*GOAL OF THE EXERCISE*.
Give again, exactly as written, the lines of the records below from the line with "About Us (185, 2454)" to the line with "Ao Vivo de Brasília (176, 158)". Both end lines count; pictures do not.

*Collected data*.
§ §

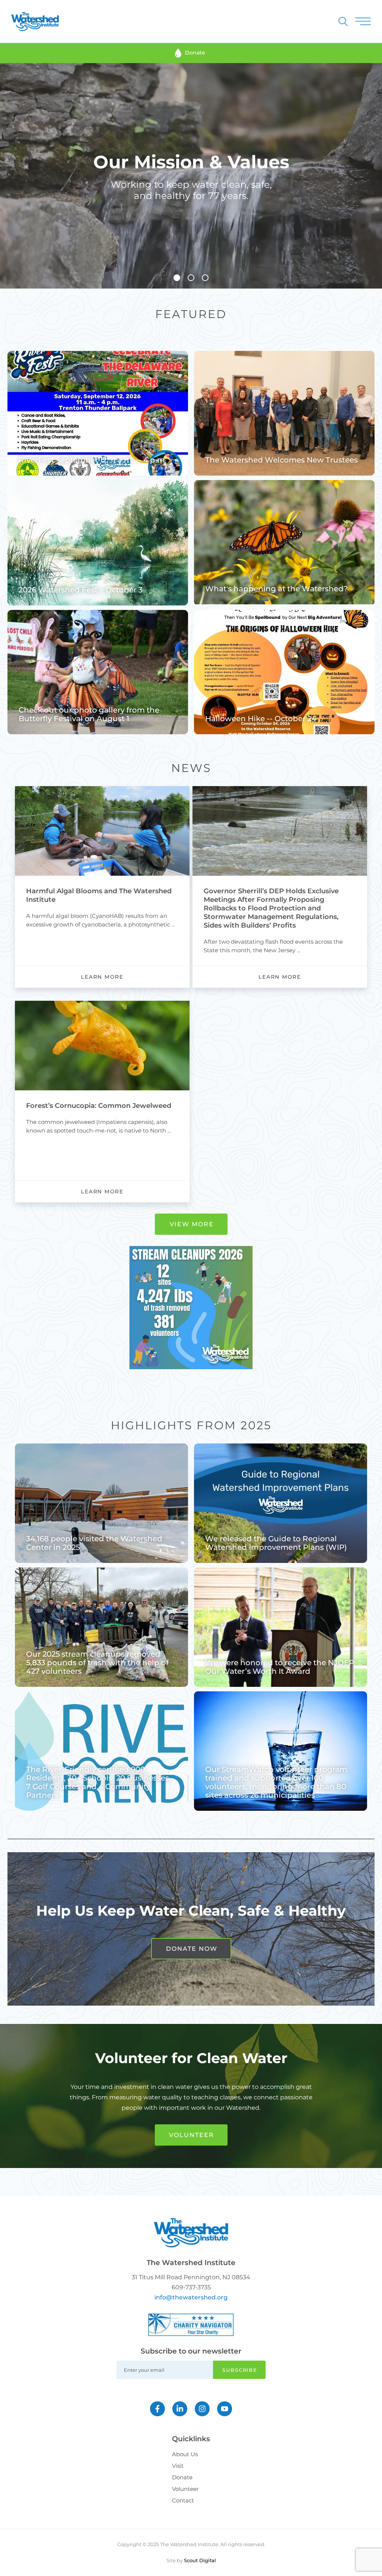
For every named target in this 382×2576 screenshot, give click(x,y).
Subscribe (239, 2370)
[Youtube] (224, 2408)
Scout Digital (200, 2560)
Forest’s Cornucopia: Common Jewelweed (98, 1106)
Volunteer (185, 2488)
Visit (178, 2465)
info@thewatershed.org (191, 2297)
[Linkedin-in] (179, 2408)
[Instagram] (202, 2408)
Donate (182, 2477)
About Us (185, 2454)
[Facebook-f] (157, 2408)
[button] (176, 277)
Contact (183, 2500)
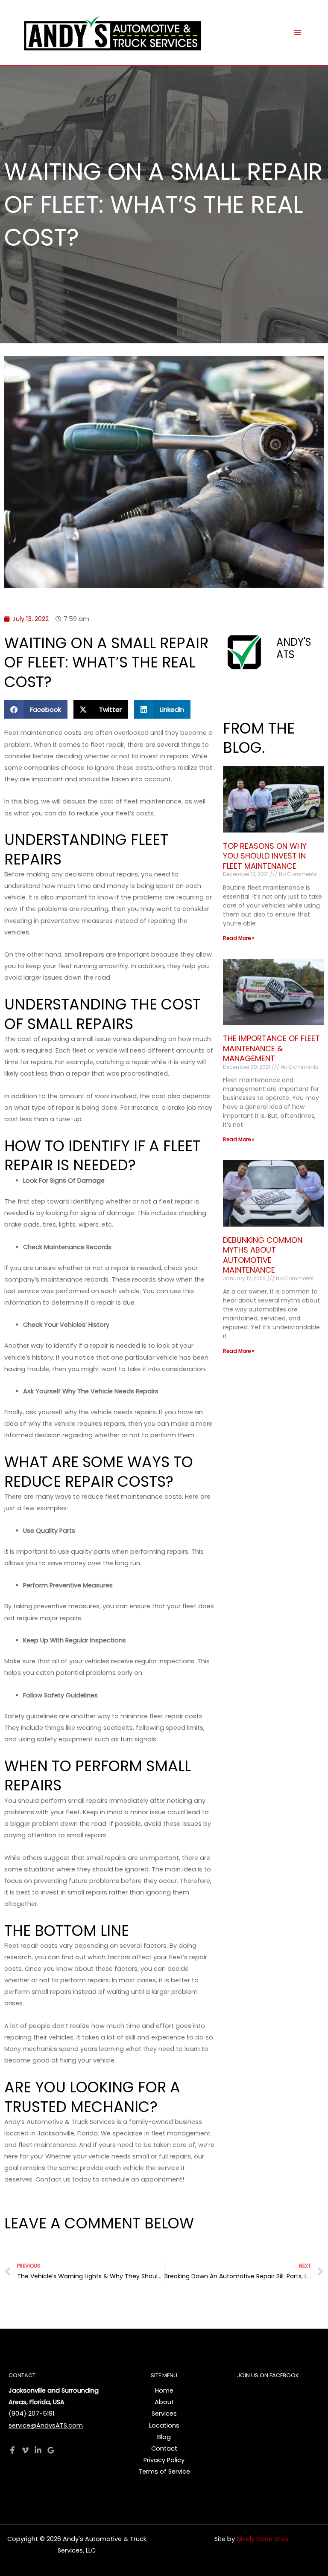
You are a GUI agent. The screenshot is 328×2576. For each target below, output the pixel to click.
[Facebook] (12, 2450)
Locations (164, 2425)
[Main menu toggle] (298, 32)
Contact (164, 2448)
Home (164, 2390)
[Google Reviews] (51, 2450)
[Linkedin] (38, 2450)
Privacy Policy (164, 2460)
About (164, 2402)
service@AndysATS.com (46, 2425)
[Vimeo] (25, 2450)
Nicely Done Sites (263, 2539)
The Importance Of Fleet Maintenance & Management (271, 1048)
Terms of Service (164, 2471)
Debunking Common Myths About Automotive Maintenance (262, 1255)
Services (164, 2413)
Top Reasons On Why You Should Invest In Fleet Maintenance (265, 856)
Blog (164, 2437)
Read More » (239, 938)
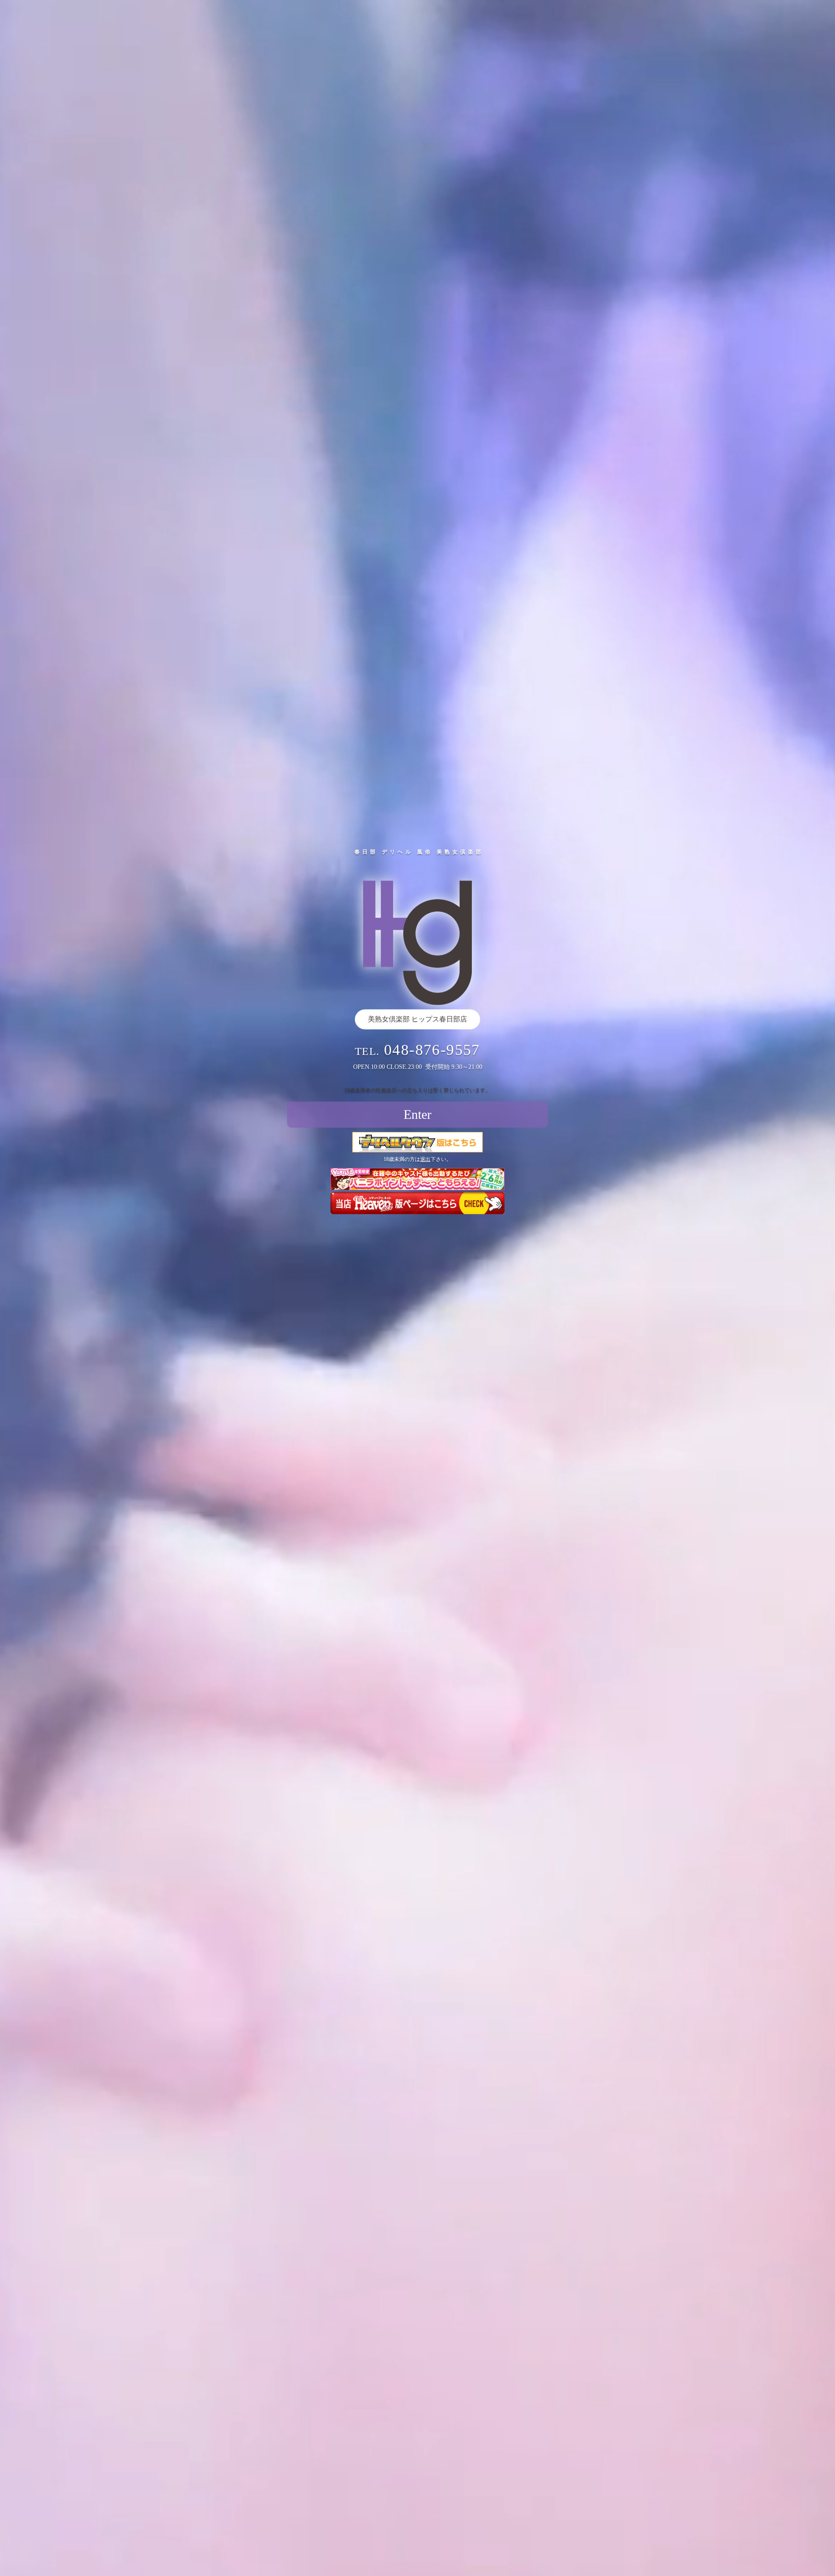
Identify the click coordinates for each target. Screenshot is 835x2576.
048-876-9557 (432, 1049)
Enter (417, 1114)
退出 (425, 1159)
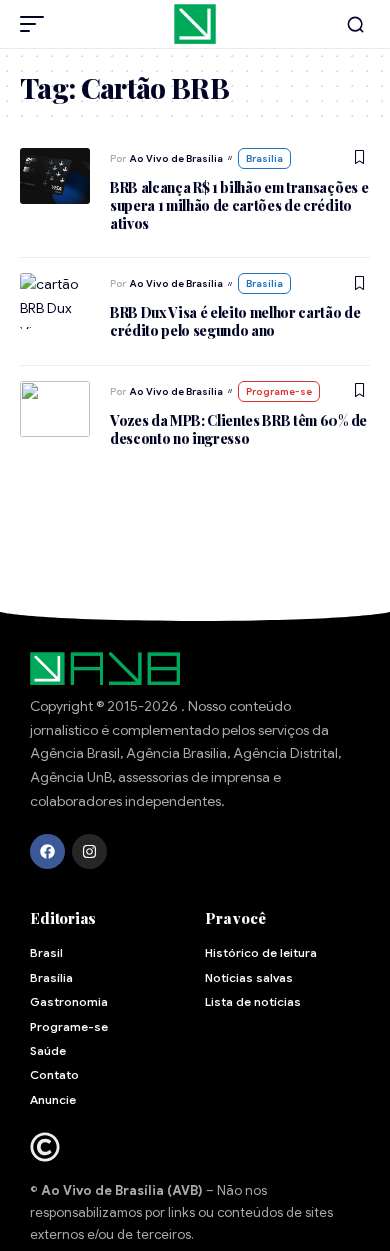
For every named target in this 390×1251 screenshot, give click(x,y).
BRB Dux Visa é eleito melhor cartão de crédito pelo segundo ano (235, 321)
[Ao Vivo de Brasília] (195, 24)
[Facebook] (47, 851)
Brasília (264, 158)
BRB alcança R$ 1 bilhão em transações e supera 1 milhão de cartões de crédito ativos (239, 205)
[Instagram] (89, 851)
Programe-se (279, 391)
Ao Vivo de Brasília (176, 158)
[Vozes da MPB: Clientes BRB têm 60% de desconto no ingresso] (55, 409)
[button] (37, 24)
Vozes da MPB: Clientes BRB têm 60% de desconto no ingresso (238, 429)
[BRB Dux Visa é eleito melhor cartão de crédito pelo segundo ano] (55, 301)
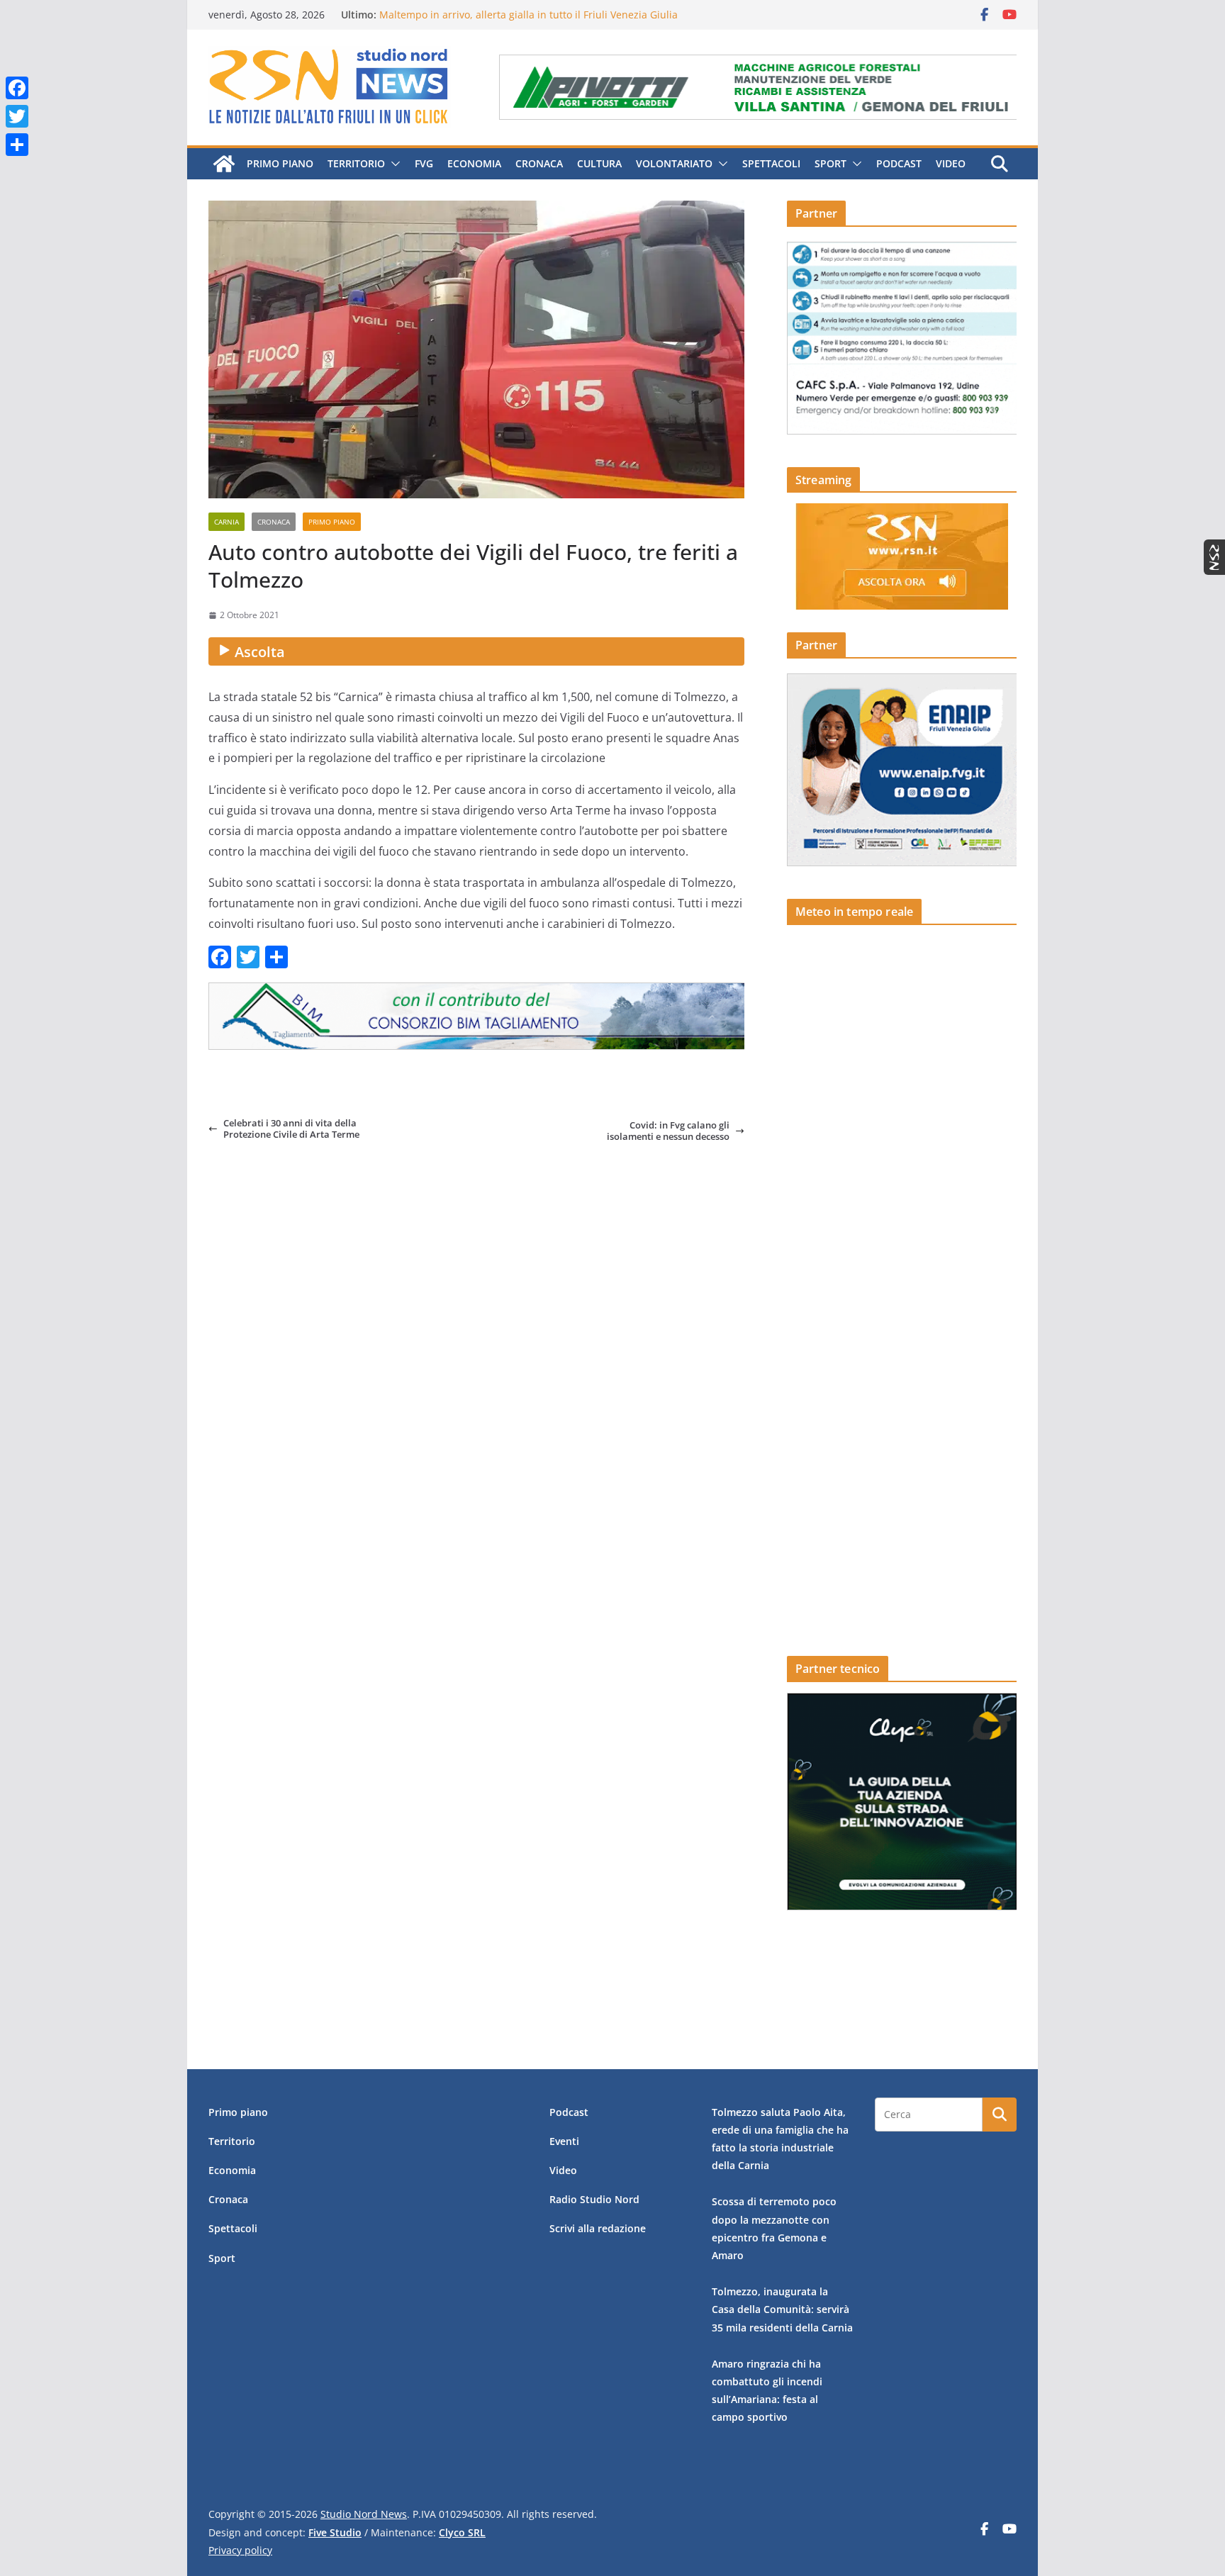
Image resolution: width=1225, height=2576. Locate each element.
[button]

§ §

*YOUR SOLUTION*.
About Us (185, 2454)
[Facebook-f] (157, 2408)
[button] (176, 277)
Contact (183, 2500)
You are a GUI agent. The screenshot is 328×2576. For each target below, output the pixel to click.
[Facebook] (12, 2450)
Locations (164, 2425)
[Main menu toggle] (298, 32)
Contact (164, 2448)
Home (164, 2390)
[Google Reviews] (51, 2450)
[Linkedin] (38, 2450)
Privacy Policy (164, 2460)
About (164, 2402)
service@AndysATS.com (46, 2425)
[Vimeo] (25, 2450)
Nicely Done Sites (263, 2539)
The Importance Of Fleet Maintenance & Management (271, 1048)
Terms of Service (164, 2471)
Debunking Common Myths About Automotive Maintenance (262, 1255)
Services (164, 2413)
Top Reasons On Why You Should Invest In Fleet Maintenance (265, 856)
Blog (164, 2437)
Read More » (239, 938)
Identify the click coordinates for each target. Screenshot is 835x2576.
048-876-9557 (432, 1049)
Enter (417, 1114)
退出 (425, 1159)
For every named target in this 390×1251 screenshot, give click(x,y).
BRB Dux Visa é eleito melhor cartão de crédito pelo segundo ano (235, 321)
[Ao Vivo de Brasília] (195, 24)
[Facebook] (47, 851)
Brasília (264, 158)
BRB alcança R$ 1 bilhão em transações e supera 1 milhão de cartões de crédito ativos (239, 205)
[Instagram] (89, 851)
Programe-se (279, 391)
Ao Vivo de Brasília (176, 158)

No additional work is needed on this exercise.